* begin Listing *

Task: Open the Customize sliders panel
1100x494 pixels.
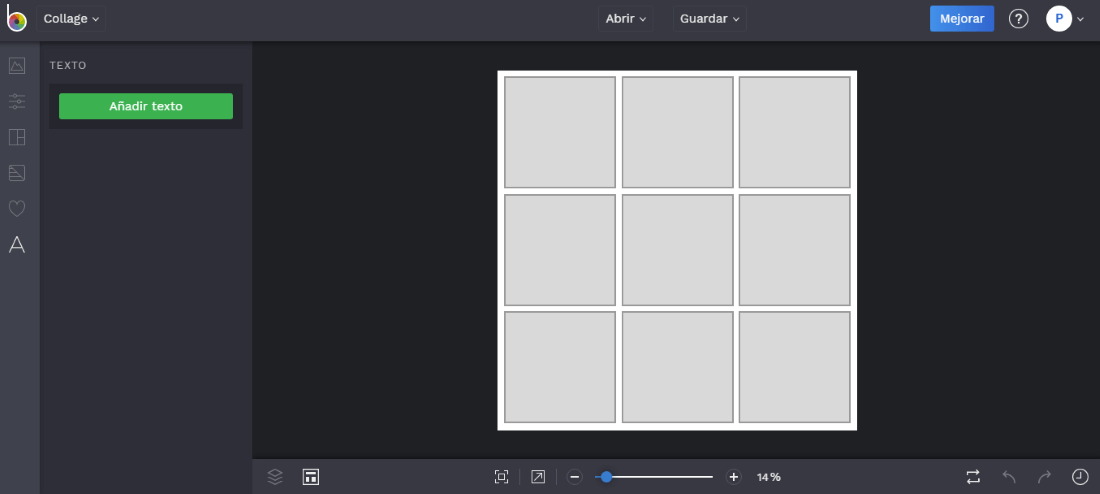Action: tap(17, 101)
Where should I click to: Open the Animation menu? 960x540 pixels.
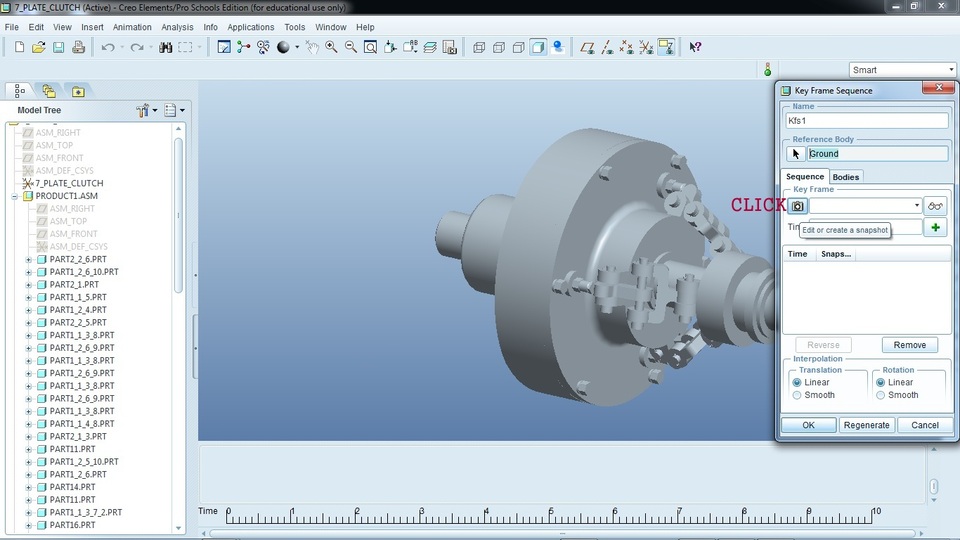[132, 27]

* end Listing *
* begin Listing *

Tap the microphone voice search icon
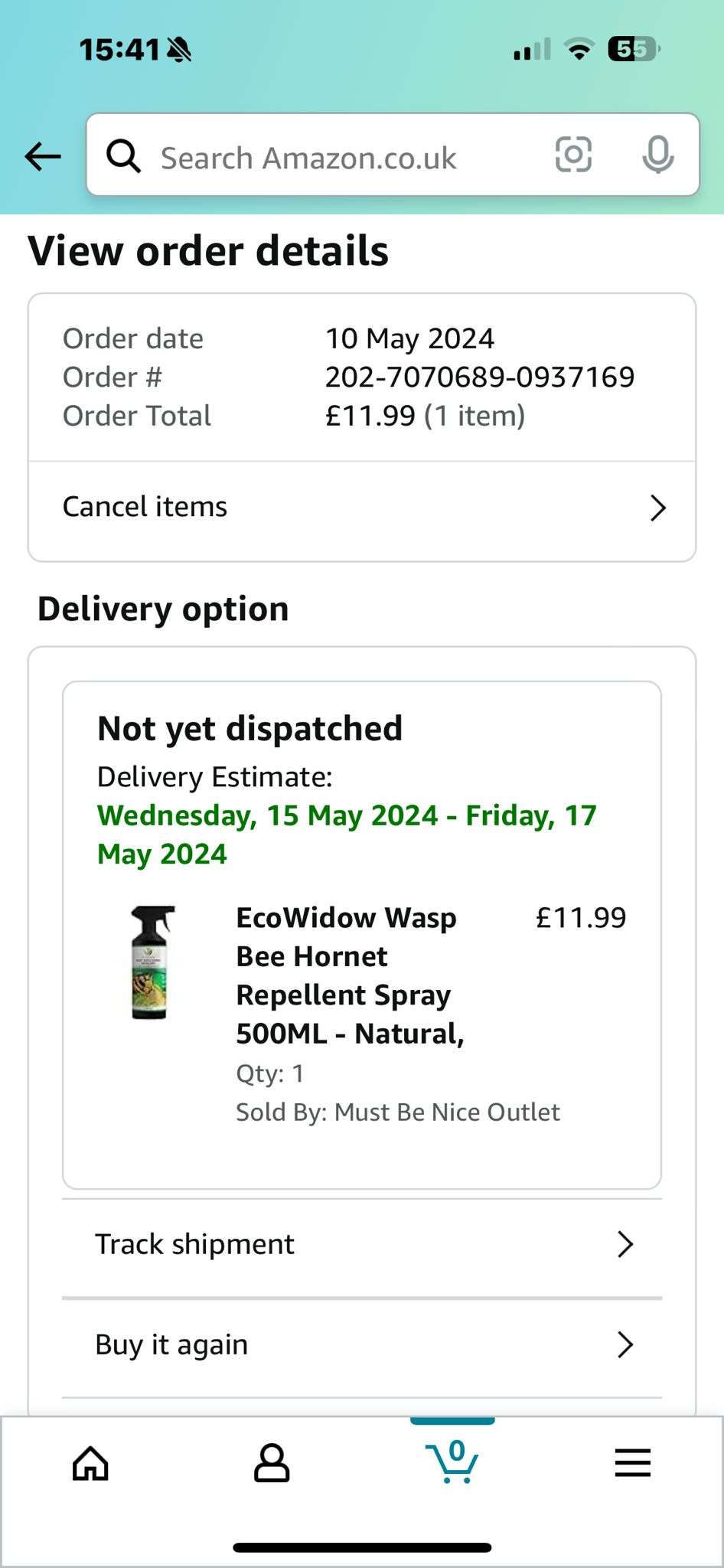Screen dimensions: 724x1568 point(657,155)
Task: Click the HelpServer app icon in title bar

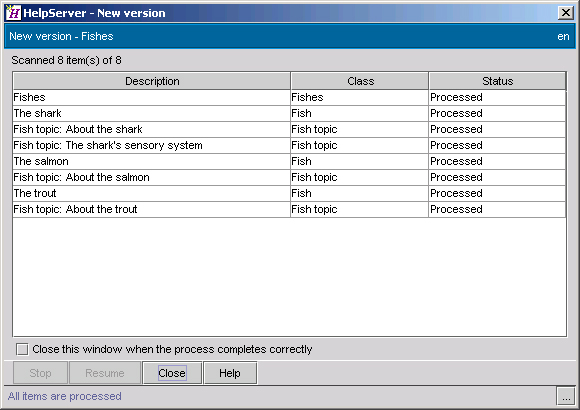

* end Listing *

List every line of the records that contains the word "Open". Case counts.

The response:
Task: Open the Customize sliders panel
Where should I click to: Open the Animation menu? 960x540 pixels.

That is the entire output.